_Given passage_:
The IPCC assigns a level of certainty to climate findings using five categories of confidence and ten categories of probability. The team found the categories of intermediate certainty predominated, with those of highest certainty barely reaching 8% of the climate findings evaluated.
“The accumulation of uncertainty across all elements of the climate-change complexity means that the IPCC tends to be conservative,” says co-author Professor Corey Bradshaw, Matthew Flinders Fellow in Global Ecology at Flinders University’s College of Science and Engineering.
“The certainty is in reality much higher than even the IPCC implies, and the threats are much worse.”
Along with experts from the University of Bristol and Spanish National Research Council, the experts say the IPCC reports should incorporate a clear connection between the certainty of thousands of scientific findings and the certainty that humans are vastly altering the Earth’s climate.
The scientists recommend a new IPCC working group of communication specialists to oversee the language and effective dissemination, and convey the message accurately.
“Our evolutionary history tells us Earth will ultimately survive more aridity, more hurricanes, more floods, more sea-level rise, more extinctions and degraded ecosystems, but our society as we know it today might not unless we clearly articulate the magnitude of the threat it poses,” says Dr Herrando-Pérez.
“Uncertainty is to science what the score is to music — but it’s a two-edged sword: what the IPCC and the majority of the scientific community regard as a paradigm of rigour and transparency is exactly what the ‘merchants of doubt’ put forward as a weakness.
“However, climatic uncertainties are nothing but an expression of the climate risks we face, and should inspire action rather than indifference.”

_Extracted entries_:
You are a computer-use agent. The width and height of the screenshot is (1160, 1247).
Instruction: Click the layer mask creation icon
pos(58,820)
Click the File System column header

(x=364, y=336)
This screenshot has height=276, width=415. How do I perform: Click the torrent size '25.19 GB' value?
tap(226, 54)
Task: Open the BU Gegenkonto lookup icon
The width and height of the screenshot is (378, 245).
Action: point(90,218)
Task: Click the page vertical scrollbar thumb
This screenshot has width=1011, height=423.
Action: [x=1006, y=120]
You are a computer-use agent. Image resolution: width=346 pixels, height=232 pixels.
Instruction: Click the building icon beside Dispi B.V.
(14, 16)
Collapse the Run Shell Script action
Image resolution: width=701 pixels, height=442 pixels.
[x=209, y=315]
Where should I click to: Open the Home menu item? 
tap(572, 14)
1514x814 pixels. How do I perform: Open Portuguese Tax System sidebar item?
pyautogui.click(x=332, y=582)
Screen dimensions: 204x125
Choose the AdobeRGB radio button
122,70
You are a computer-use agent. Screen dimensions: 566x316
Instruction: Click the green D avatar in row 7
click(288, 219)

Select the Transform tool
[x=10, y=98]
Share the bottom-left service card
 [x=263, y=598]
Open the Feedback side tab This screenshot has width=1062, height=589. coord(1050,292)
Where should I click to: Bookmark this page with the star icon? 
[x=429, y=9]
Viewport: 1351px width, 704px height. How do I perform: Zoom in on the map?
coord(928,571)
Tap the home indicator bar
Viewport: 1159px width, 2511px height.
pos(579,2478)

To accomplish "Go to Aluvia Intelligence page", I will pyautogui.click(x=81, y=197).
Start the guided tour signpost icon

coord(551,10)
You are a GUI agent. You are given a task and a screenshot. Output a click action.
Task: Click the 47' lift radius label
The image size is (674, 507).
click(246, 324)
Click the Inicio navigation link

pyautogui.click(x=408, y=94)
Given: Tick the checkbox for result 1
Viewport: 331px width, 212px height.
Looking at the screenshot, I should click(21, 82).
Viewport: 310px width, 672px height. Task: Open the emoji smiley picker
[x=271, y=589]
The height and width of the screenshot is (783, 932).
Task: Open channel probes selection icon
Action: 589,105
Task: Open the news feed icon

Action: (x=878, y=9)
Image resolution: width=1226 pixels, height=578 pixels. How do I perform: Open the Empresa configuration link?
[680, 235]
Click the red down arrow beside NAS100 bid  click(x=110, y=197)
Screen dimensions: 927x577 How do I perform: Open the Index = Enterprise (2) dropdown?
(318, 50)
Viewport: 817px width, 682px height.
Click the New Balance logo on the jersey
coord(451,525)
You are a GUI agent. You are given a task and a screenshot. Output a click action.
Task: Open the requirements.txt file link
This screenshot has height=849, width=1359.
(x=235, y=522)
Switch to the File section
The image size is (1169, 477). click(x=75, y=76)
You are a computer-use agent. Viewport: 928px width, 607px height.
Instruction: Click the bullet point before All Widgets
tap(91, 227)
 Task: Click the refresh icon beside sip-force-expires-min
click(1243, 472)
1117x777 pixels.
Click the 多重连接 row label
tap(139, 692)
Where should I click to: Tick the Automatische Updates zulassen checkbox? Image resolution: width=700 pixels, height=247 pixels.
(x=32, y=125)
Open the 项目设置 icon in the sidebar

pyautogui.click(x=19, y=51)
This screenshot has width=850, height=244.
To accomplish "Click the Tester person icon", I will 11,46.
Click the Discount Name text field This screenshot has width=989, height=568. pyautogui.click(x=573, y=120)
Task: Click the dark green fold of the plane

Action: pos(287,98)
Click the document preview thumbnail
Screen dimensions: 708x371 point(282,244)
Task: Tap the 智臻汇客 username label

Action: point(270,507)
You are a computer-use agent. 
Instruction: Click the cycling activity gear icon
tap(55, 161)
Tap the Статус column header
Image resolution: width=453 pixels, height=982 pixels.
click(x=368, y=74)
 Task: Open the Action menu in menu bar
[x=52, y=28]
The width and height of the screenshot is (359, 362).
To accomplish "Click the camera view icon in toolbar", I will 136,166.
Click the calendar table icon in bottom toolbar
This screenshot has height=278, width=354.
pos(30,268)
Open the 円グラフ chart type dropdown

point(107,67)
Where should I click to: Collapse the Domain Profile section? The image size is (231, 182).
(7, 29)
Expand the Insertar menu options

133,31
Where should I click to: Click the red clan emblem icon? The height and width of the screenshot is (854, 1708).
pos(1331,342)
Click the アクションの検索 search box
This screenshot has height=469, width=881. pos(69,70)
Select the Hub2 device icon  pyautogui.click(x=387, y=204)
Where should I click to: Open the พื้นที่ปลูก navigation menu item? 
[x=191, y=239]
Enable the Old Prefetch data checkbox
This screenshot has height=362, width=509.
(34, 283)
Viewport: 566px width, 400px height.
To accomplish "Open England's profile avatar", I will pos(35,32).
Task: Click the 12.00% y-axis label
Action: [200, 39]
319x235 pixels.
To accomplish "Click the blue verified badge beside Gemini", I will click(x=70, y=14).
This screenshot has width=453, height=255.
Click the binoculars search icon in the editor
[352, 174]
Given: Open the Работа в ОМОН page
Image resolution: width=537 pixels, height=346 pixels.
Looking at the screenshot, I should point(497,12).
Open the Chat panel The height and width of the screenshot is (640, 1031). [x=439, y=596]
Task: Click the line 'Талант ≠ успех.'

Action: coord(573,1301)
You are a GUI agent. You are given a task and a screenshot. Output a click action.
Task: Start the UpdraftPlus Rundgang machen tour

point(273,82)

_Tasks to complete_:
1. Decide whether each statement agrees with the passage on IPCC certainty, answering yes or no and quoting the deciding words of the passage.
(a) The IPCC uses five categories of confidence and ten categories of probability.
(b) Findings in the categories of highest certainty made up more than a quarter of the climate findings evaluated.
(c) The scientists recommend a new IPCC working group made up of communication specialists.
2. Using the passage on IPCC certainty, answer each question briefly.
(a) Apart from Flinders University, which two institutions are named as sources of the experts?
(b) What does Professor Corey Bradshaw say the IPCC tends to be?
(c) According to Dr Herrando-Pérez, uncertainty is to science what?
3. Write out the passage on IPCC certainty from "The scientists recommend" to "as a weakness.", without any changes.

_Solutions to each task_:
1.
(a) Yes: "using five categories of confidence and ten categories of probability"
(b) No: "with those of highest certainty barely reaching 8% of the climate findings evaluated"
(c) Yes: "The scientists recommend a new IPCC working group of communication specialists"

2.
(a) The University of Bristol and the Spanish National Research Council.
(b) Conservative.
(c) What the score is to music.

3.
The scientists recommend a new IPCC working group of communication specialists to oversee the language and effective dissemination, and convey the message accurately.
“Our evolutionary history tells us Earth will ultimately survive more aridity, more hurricanes, more floods, more sea-level rise, more extinctions and degraded ecosystems, but our society as we know it today might not unless we clearly articulate the magnitude of the threat it poses,” says Dr Herrando-Pérez.
“Uncertainty is to science what the score is to music — but it’s a two-edged sword: what the IPCC and the majority of the scientific community regard as a paradigm of rigour and transparency is exactly what the ‘merchants of doubt’ put forward as a weakness.